Description of the task: Reproduce every line of the records below word for word.

* * *

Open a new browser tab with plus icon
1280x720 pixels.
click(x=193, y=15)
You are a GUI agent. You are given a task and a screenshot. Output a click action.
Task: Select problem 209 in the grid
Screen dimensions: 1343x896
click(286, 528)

* * *

Task result:
Open a new browser tab with plus icon
1280x720 pixels.
click(x=193, y=15)
You are a GUI agent. You are given a task and a screenshot. Output a click action.
Task: Select problem 209 in the grid
Screen dimensions: 1343x896
click(286, 528)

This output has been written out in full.